No matter: the Street is enamored with the old "sell in May and go away" philosophy; everyone seems poised for a sell-off, or at least a consolidation. Never mind that many of those spouting these clichés have lost a ton keeping their short positions on for the last couple months: The economy is just not improving the way everyone keeps saying, they insist, and dammit I am going to be right — at some point.
Attention will turn to housing this week, with February housing starts data out Tuesday, existing home sales on Wednesday, and new home sales out Friday. Warm weather has been a big help with traffic and early signs are that new orders are up 20 percent to 30 percent, about in-line with expectations.
1) Wouldn't it have been nice if Apple had done something unexpected, like...buying Twitter? Like everyone else, I stood in line and got my iPad this weekend. The screen is indeed a marvel: It was possible, if you squinted, to see the pixels on the main screen of my old iPad 1, but this one looks seamless to the naked eye.
As expected, Apple did announce a dividend, but somewhat toward the lower end of what some on the Street was expecting: $2.65 a quarter, roughly a 1.8 percent dividend yield, with a $10 billion share repurchase program.
While it's better than some of the large-cap technology peers, many were expecting payouts of around 35 percent of the current earnings consensus of $43 or so, which would imply a payout of about $3.75 per quarter, or about a 2.5 percent dividend yield.
Still, roughly $10 billion in payouts is nothing to sneeze at.
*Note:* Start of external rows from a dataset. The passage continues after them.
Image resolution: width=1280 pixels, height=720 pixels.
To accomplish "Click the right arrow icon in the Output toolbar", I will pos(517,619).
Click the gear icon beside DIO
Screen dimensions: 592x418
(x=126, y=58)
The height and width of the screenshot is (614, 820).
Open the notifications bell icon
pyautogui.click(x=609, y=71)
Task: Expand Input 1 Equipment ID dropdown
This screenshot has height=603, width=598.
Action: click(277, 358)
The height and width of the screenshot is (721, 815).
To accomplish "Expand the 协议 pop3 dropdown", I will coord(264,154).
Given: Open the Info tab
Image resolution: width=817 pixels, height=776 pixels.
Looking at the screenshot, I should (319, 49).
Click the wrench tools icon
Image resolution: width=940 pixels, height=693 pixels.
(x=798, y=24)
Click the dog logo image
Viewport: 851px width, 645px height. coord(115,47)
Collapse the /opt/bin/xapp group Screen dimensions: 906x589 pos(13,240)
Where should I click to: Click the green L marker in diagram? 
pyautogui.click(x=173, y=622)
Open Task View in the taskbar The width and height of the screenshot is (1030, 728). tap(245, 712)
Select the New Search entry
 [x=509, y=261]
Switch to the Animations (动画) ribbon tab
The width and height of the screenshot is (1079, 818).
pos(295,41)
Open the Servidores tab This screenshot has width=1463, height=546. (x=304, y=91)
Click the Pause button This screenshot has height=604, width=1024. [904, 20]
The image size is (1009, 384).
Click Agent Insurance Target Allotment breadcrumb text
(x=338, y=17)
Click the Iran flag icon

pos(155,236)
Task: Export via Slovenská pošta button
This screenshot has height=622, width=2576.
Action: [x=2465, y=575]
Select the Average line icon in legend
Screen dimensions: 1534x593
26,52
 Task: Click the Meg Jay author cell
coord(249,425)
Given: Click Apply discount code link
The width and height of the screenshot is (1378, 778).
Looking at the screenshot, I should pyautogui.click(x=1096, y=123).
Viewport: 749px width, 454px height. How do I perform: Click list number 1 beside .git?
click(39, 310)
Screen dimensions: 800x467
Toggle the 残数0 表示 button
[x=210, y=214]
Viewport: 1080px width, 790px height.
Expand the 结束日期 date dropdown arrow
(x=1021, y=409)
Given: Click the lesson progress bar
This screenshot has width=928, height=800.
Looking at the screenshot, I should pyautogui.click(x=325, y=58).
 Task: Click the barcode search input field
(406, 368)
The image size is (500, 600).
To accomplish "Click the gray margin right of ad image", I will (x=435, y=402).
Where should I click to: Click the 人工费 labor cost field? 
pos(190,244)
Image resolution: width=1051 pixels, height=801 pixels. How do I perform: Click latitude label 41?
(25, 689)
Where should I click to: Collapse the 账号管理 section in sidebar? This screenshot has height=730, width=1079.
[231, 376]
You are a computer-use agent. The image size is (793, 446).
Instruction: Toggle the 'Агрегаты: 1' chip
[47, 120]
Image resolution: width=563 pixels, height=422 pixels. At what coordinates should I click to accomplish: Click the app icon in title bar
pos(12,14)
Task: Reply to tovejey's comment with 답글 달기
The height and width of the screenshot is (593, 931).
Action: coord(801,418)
2) Speaking of dividends: Target edges slightly higher on light volume after the discount retailer said it expects its annual dividend to reach at least $3 per share by 2017, if it meets its profit goal of $8 per share. Wow! Target currently pays a $1.20 dividend per year, a yield of 2 percent. The retailer said it plans to continue buying back shares under a program authorized in January after recently completing a $10 billion buyback program from 2007. The company expects to complete January’s $5 billion buyback within two to three years.
3) China: Bad news is good news. Home price reports in China indicate that the Chinese government's effort to cool off the housing market has been working — prices were weakest in over a year in a survey of 70 cities, but the government has not been tracking city price movements for a very long period of time. China has raised downpayment requirements and mortgage rates in an effort to cool off the housing market. Bulls again argued this increased the chances the government would continue to lower reserve requirements for banks, increasing money available to lend.
4) United Parcel Service shares rise 1.4 percent pre-market after Dutch peer TNT accepted the package delivery company’s takeover offer for $6.85 billion. The deal will make UPS the biggest package shipper in Europe, boosting UPS’s global sales to more than $59 billion. UPS’s offer of 9.50 euros per share represents a premium of nearly 54 percent.
5) LDK Solar falls 2 percent on light volume pre-open after the Chinese solar company lowered the top end of its fourth-quarter revenue outlook and said gross margins would be hurt by decreasing market prices for wafers and modules. LDK revised its revenue guidance to between $440 and $450 million, a smaller range than the previous forecast of between $440 and $520 million.